Oh they say his toast is crispy and his juice is freshly squeezed,
And the smells, they say, the smells are much too good to be believed,
But he’s feeding you and laughing while he knocks you to your knees,
Don’t look down, don’t look back, it’s too late,
It’s the biggest breakfast ever made, a morning mealtime serenade,
He’s cooking till you burst and then he’s laughing at your shame,
He writes symphonies of bread and yeast and serenades with meat and grease,
He’s breakfast-man the first and earned the name.

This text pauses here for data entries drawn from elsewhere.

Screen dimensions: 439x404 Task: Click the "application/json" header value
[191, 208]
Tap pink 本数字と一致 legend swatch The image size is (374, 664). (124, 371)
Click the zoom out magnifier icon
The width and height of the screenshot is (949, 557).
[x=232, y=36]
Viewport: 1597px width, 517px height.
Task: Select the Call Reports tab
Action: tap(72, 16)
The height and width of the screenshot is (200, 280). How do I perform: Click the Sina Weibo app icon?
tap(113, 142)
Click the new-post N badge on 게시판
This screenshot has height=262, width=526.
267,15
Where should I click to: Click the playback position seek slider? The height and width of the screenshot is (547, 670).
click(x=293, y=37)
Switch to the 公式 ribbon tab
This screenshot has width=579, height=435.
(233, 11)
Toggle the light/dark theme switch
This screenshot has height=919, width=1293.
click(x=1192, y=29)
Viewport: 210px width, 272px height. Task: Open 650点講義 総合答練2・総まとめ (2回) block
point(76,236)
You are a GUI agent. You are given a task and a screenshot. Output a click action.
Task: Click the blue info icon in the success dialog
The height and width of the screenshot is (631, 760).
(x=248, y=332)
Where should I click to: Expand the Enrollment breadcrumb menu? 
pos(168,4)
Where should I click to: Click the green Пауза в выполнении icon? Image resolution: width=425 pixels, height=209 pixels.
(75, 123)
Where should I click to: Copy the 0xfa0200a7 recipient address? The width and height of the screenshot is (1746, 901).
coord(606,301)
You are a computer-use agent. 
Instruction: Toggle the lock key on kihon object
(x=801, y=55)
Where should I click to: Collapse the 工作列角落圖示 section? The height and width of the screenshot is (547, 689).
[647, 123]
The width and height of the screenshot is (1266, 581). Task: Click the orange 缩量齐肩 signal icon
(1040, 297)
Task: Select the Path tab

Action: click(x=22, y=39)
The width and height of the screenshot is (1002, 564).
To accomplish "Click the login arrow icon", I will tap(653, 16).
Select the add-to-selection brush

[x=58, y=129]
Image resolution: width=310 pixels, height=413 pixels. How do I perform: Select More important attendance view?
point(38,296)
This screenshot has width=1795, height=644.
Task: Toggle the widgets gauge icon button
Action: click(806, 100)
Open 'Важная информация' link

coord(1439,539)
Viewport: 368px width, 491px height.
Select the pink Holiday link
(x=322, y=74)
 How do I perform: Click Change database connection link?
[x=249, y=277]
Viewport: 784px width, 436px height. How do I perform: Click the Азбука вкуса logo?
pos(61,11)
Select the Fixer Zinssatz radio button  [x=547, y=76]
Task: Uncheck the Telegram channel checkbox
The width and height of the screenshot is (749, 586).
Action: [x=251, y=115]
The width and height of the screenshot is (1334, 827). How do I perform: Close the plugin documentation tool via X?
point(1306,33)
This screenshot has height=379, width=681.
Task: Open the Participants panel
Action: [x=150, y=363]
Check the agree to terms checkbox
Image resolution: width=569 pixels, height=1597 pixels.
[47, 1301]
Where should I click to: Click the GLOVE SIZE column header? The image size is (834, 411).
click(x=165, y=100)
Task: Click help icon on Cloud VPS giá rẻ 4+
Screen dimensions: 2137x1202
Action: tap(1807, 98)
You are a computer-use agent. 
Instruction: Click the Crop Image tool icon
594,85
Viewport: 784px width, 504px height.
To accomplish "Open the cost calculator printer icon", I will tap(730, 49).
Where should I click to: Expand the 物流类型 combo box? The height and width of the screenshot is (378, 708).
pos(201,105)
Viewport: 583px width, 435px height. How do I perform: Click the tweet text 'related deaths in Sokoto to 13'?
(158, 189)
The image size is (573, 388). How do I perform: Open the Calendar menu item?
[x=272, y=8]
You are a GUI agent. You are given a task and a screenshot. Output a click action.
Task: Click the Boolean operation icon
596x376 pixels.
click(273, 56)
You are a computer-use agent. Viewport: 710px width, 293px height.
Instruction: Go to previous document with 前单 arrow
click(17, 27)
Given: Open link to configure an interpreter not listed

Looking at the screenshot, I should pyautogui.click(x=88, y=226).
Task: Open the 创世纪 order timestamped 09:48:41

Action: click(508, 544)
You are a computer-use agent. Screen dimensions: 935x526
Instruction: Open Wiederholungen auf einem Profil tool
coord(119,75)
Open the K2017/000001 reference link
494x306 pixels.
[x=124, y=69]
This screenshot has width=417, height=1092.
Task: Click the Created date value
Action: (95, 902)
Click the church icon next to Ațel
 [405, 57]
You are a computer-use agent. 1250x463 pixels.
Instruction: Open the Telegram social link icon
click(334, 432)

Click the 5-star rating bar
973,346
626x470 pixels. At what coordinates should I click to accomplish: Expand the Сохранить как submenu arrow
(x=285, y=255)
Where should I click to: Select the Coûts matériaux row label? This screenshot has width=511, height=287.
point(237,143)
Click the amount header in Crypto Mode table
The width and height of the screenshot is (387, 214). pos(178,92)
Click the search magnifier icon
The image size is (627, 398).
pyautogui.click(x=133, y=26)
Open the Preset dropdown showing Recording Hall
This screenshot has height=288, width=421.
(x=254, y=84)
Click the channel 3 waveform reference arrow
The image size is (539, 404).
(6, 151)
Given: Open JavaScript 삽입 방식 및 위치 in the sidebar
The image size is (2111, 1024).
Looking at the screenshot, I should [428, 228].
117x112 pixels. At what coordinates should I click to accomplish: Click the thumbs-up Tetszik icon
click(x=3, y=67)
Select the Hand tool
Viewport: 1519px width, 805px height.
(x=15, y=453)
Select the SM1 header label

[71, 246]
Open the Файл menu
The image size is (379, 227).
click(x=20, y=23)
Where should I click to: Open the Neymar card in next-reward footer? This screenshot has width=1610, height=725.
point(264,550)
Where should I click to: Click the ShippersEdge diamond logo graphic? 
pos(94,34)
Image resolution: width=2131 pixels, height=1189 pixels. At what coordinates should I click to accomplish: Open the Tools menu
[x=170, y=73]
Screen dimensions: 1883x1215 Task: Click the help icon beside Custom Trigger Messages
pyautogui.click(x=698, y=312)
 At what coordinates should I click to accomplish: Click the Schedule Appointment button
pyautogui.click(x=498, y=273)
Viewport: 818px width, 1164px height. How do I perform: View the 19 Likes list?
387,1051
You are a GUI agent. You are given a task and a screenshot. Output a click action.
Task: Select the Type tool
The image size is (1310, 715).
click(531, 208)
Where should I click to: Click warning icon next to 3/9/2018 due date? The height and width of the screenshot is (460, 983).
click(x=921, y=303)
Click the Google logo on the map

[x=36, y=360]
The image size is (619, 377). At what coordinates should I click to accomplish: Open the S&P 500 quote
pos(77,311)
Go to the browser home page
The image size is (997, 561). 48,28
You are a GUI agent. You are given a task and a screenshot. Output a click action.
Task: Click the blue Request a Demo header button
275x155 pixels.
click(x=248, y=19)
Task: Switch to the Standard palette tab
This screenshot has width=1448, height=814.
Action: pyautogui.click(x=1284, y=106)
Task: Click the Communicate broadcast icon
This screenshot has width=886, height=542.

Arthur sort of expected another chorus and to be done with the song then, but when the singer launched into another verse he battened himself down for the long haul.
“How long is this song?” Arthur whispered politely, five minutes in. “He must have sung ten verses by now. There were two entirely about sausage.”
“Oh, this is the music version of an epic poem, Arthur. Depending on which version he’s doing, this might go hours.”
“Well, he can if he wants,” Arthur said. “I’ll listen. Are you okay with that?”
Mizu snuggled in as the light started to shift a bit more red from the sunset. “Of course. Put your arm around me, though. I don’t want to get cold.”